Agora que pela primeira vez um juiz federal aceitou examinar a matéria de um dos processos de inelegibilidade movidos contra Obama, a fatídica certidão de nascimento, que ele já gastou mais de um milhão de dólares para ocultar, vai ter de aparecer mais cedo ou mais tarde.

Os últimos lances do jogo de esconde-esconde foram tão patéticos que bastam para tornar verossímeis as suspeitas mais paranóicas quanto à nacionalidade do presidente. O site de jornalismo eletrônicoWorldNetDaily descobriu que em janeiro ele enviara um cartão de cumprimentos ao hospital Kapiolani, em Honolulu, dizendo-se muito honrado de ter nascido ali.
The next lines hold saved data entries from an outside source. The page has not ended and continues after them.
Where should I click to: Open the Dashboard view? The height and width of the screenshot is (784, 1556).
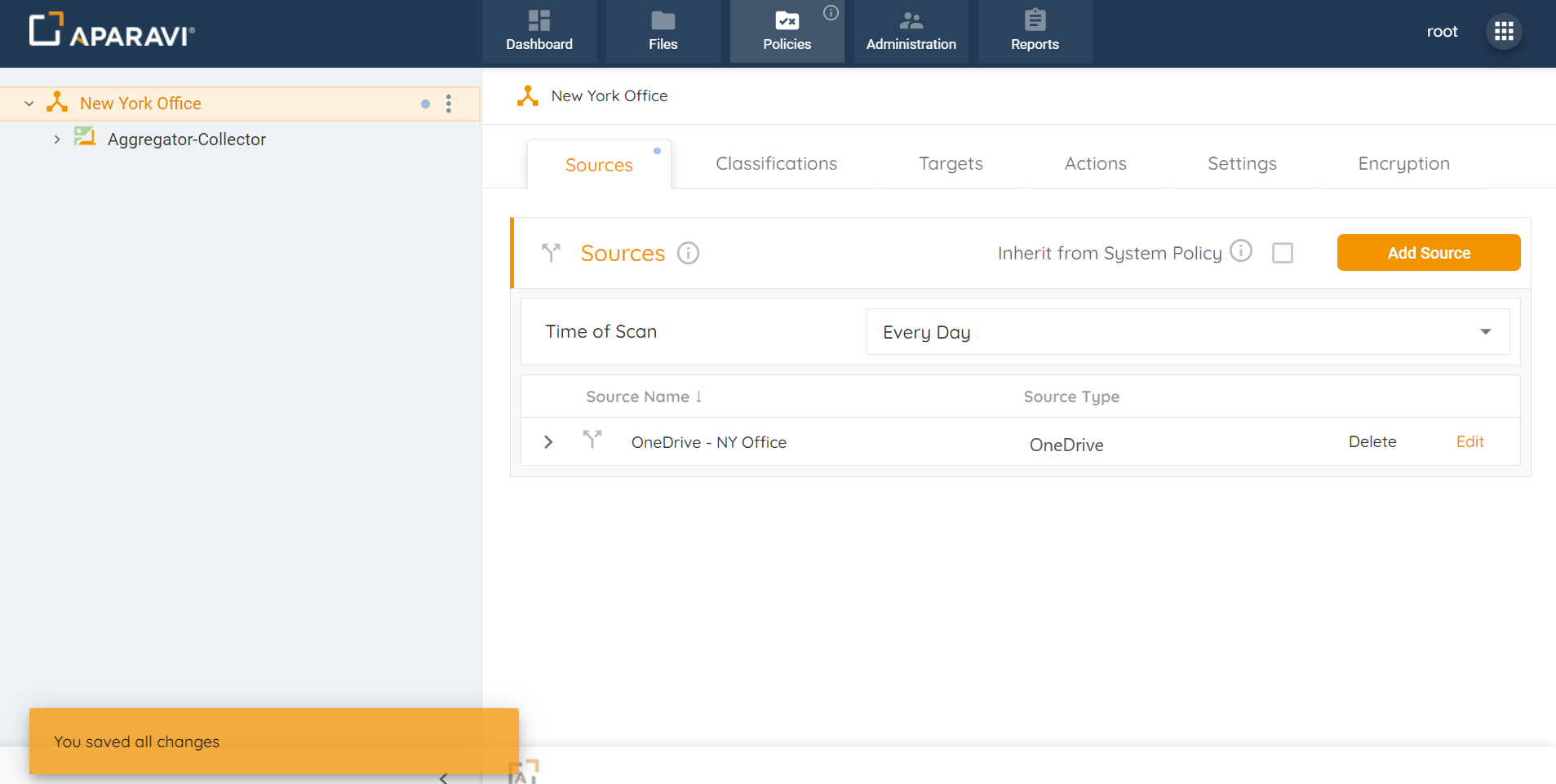pyautogui.click(x=539, y=31)
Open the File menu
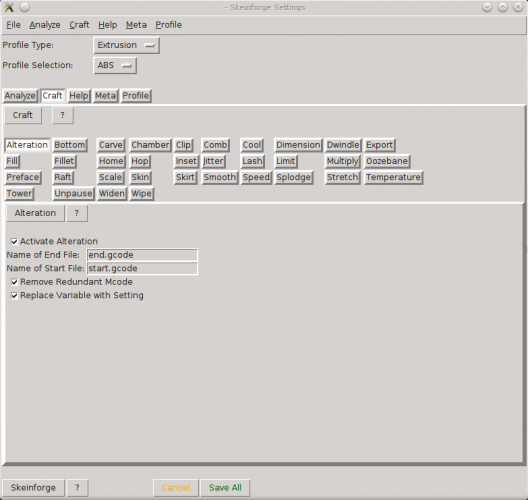528x500 pixels. [x=13, y=25]
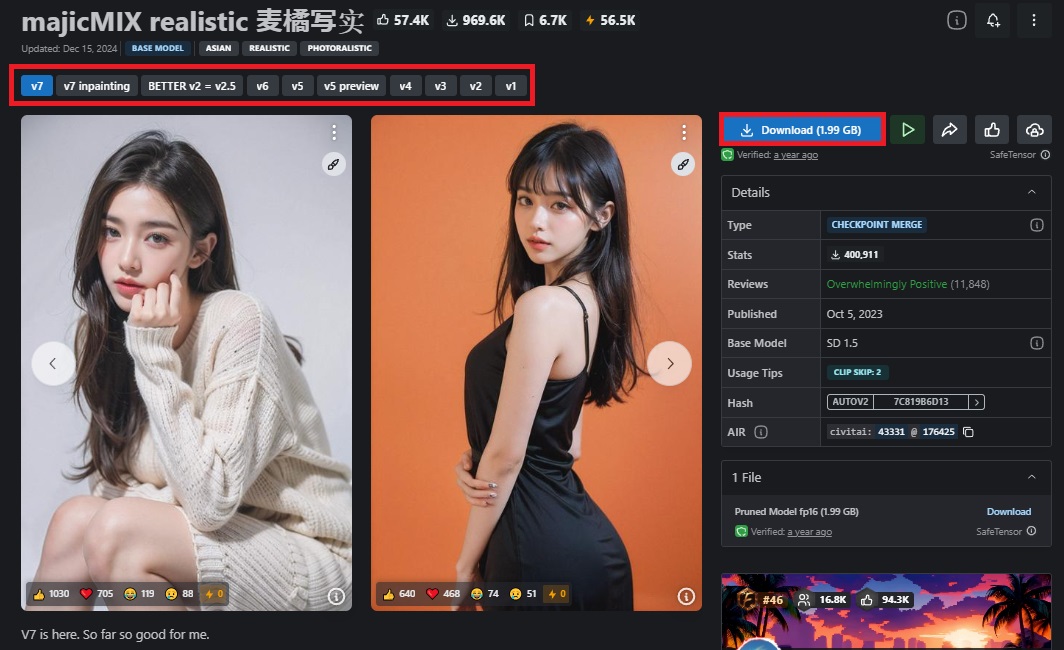Save model to Civitai vault cloud icon
Image resolution: width=1064 pixels, height=650 pixels.
coord(1034,129)
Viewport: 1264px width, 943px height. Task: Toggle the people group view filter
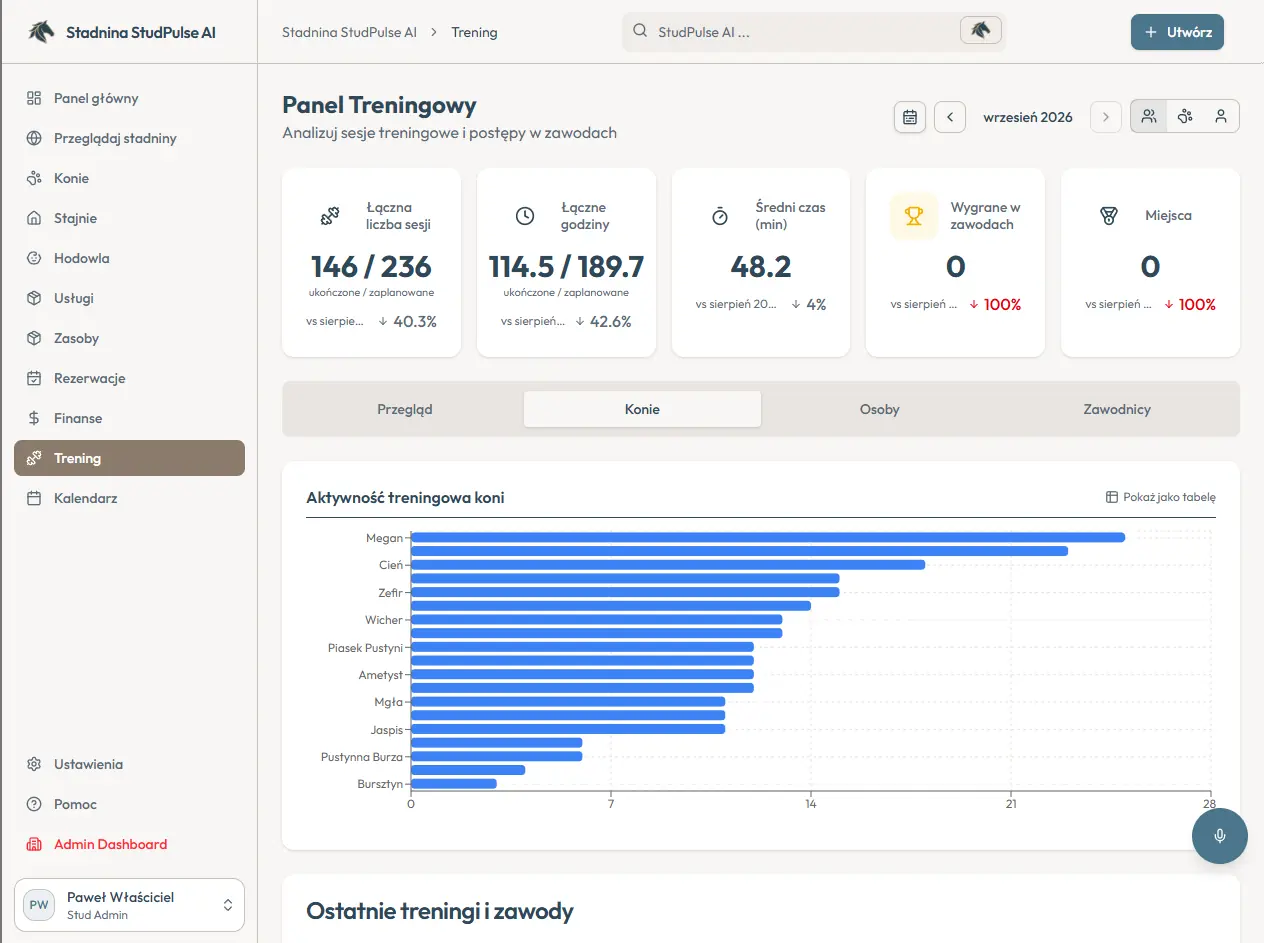[1149, 116]
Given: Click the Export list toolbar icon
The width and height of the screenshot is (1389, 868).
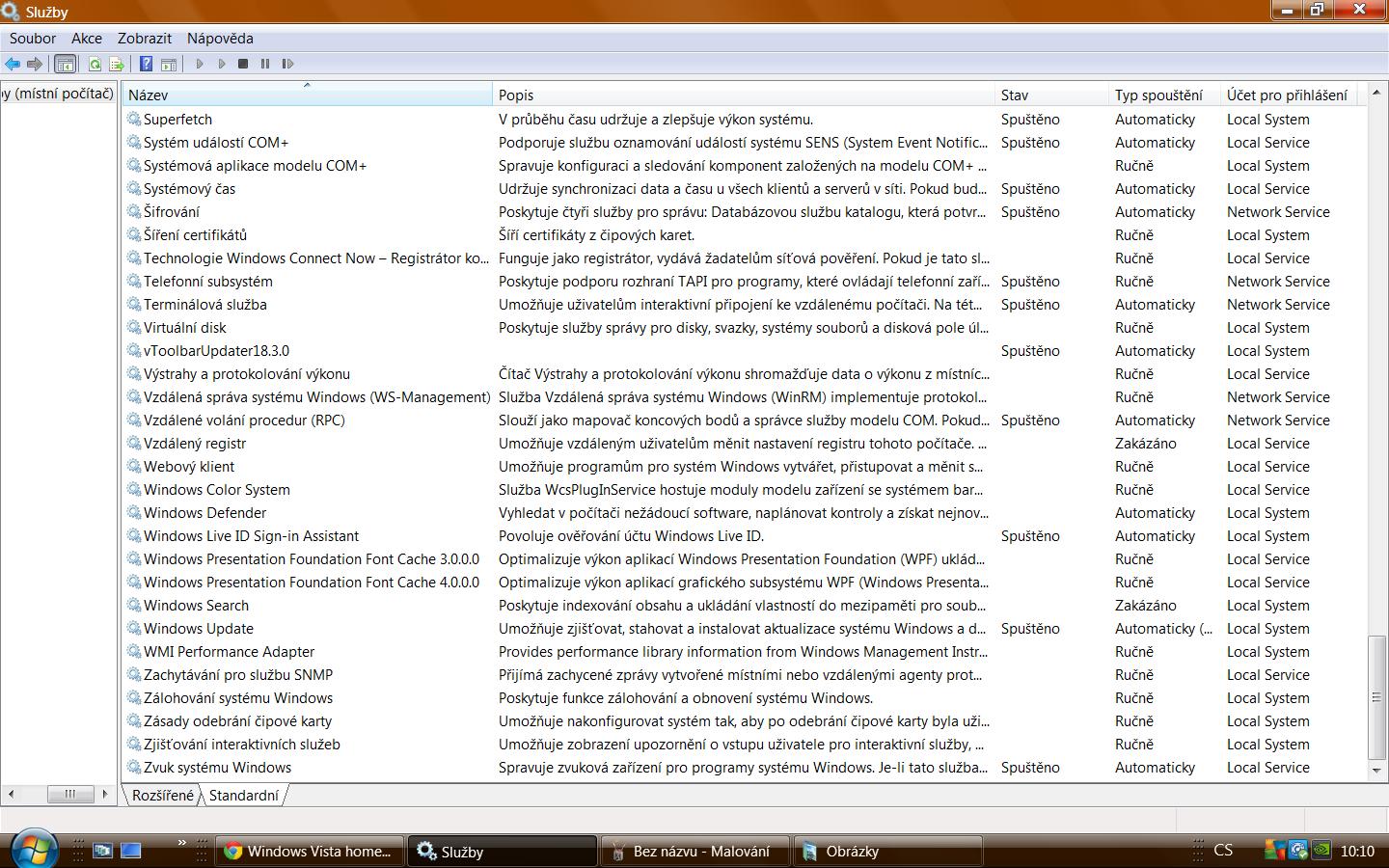Looking at the screenshot, I should pos(117,64).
Durante todo o debate presidencial, os adeptos de Obama haviam proclamado como certeza absoluta que ele nascera no hospital Queens, achando que com isto esmagavam as objeções dos céticos. Tão logo divulgado o incômodo cartão, jornais, revistas e sitesnoticiosos obamistas, inclusive oficiais, não admitiram o erro: simplesmente apagaram o nome “Queens” e puseram “Kapiolani” no seu lugar, achando que com isso disfarçavam retroativamente quase um ano inteiro de vexames. Fraude geral explícita. Na verdade o vexame acabou ficando maior ainda, pois o hospital Kapiolani, que durante meses ganhara dinheiro ostentando o nome de Barack Obama como o de um dos bebês que haviam se beneficiado dos seus maravilhosos serviços obstétricos, de repente sentiu perigo no ar e passou a recusar-se terminantemente a confirmar que o presidente nascera ali.
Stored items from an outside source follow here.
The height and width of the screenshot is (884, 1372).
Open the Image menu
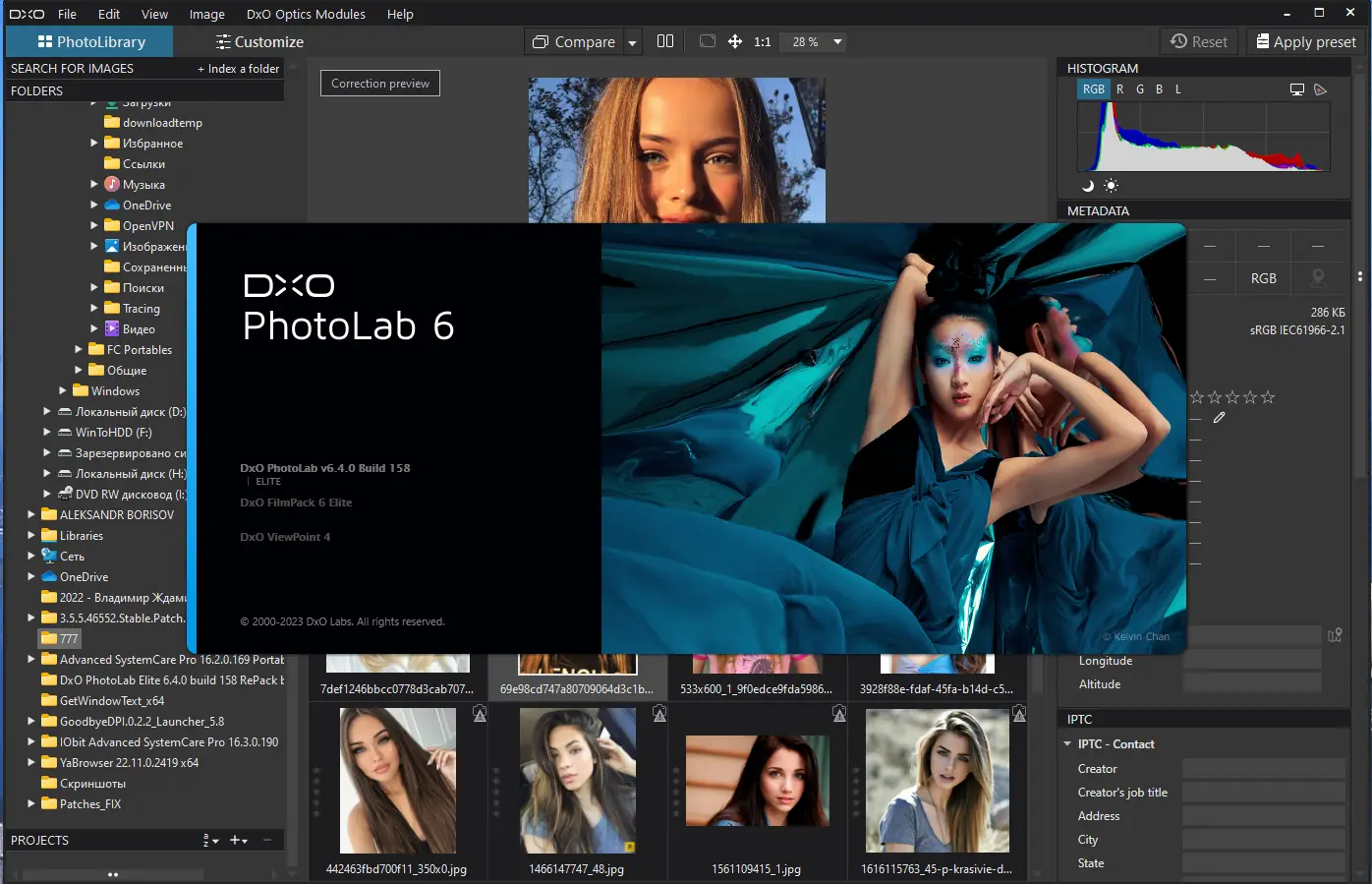206,14
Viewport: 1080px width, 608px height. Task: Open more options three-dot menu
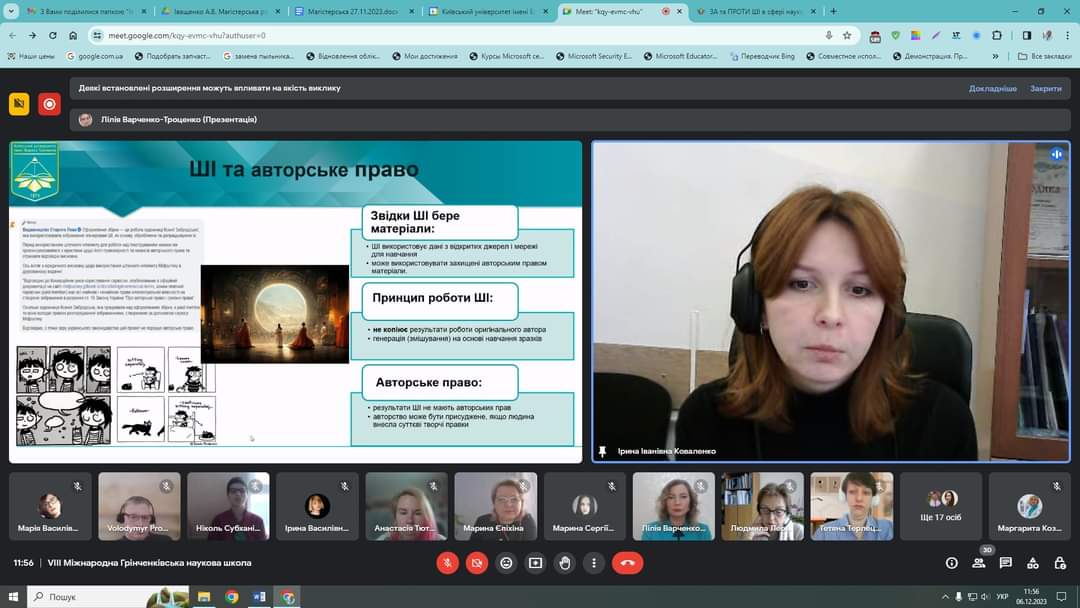pyautogui.click(x=594, y=563)
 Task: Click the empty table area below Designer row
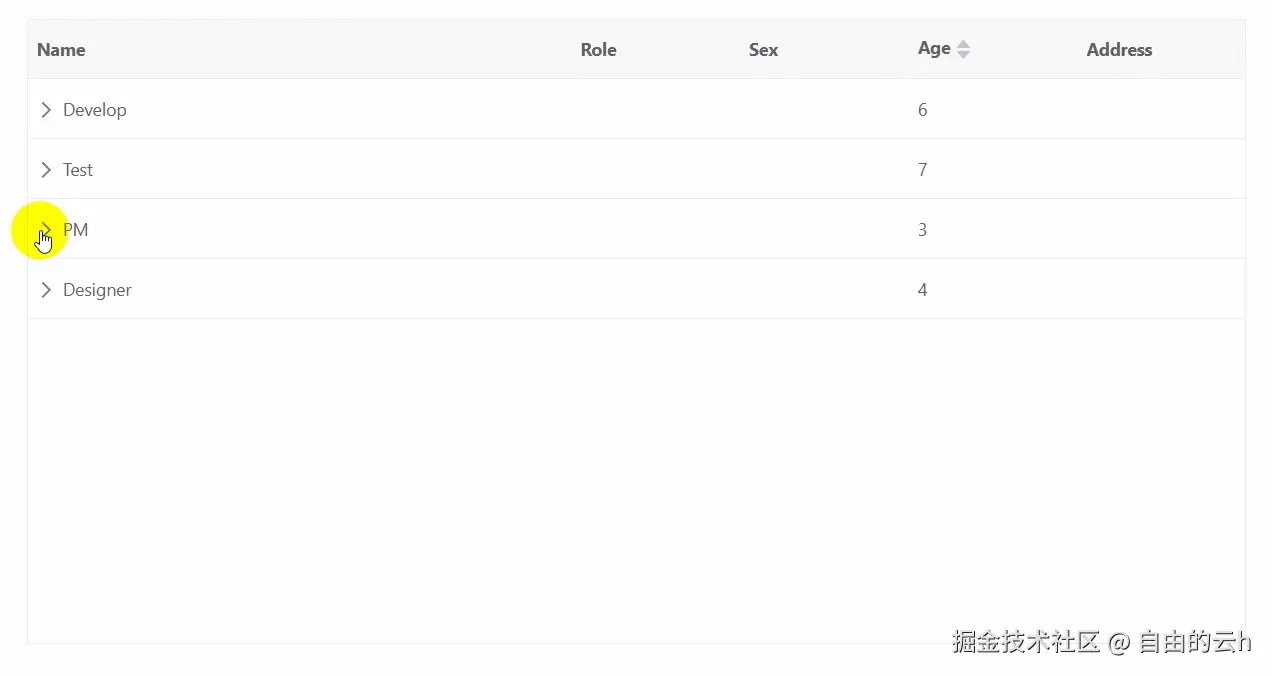[x=636, y=480]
Ao mesmo tempo, um major do exército, que entrara com um pedido na justiça para ser dispensado de obedecer às ordens do presidente até que este confirmasse sua nacionalidade e portanto sua legitimidade no cargo, obteve uma vitória espetacular quando seus comandantes, reconhecendo o drama, o dispensaram de ir para o Afeganistão como lhe fora ordenado. Como reagiu a Presidência? Pressionou uma empresa privada, na qual o major estava trabalhando, a que demitisse o atrevido. Quando a mais alta autoridade federal prefere antes sujar-se com uma vingança mesquinha contra um cidadão privado do que gastar doze dólares com um traslado da certidão original de nascimento do presidente e encerrar o debate em torno da legitimidade do mandatário no cargo, é preciso ser um verdadeiro crente obamaníaco para não concluir que o homem está escondendo alguma coisa.

Se os líderes republicanos e o séquito de jornalistas que os apóiam não quiseram enxergar a vulnerabilidade completa de um adversário desprovido até de documentos de identidade, foi pela simples razão de que são todos eles uns bons burgueses gordos, comodistas e trêmulos, que não têm a coragem intelectual necessária para examinar os fatos nas suas fontes primárias e tirar conclusões objetivas: temem pensar por si próprios e não ousam dizer uma só palavra que já não reflita a unanimidade do establishment. Mas o medo do vexame imaginário é promessa certa de um vexame mil vezes maior num futuro que se anuncia bem próximo.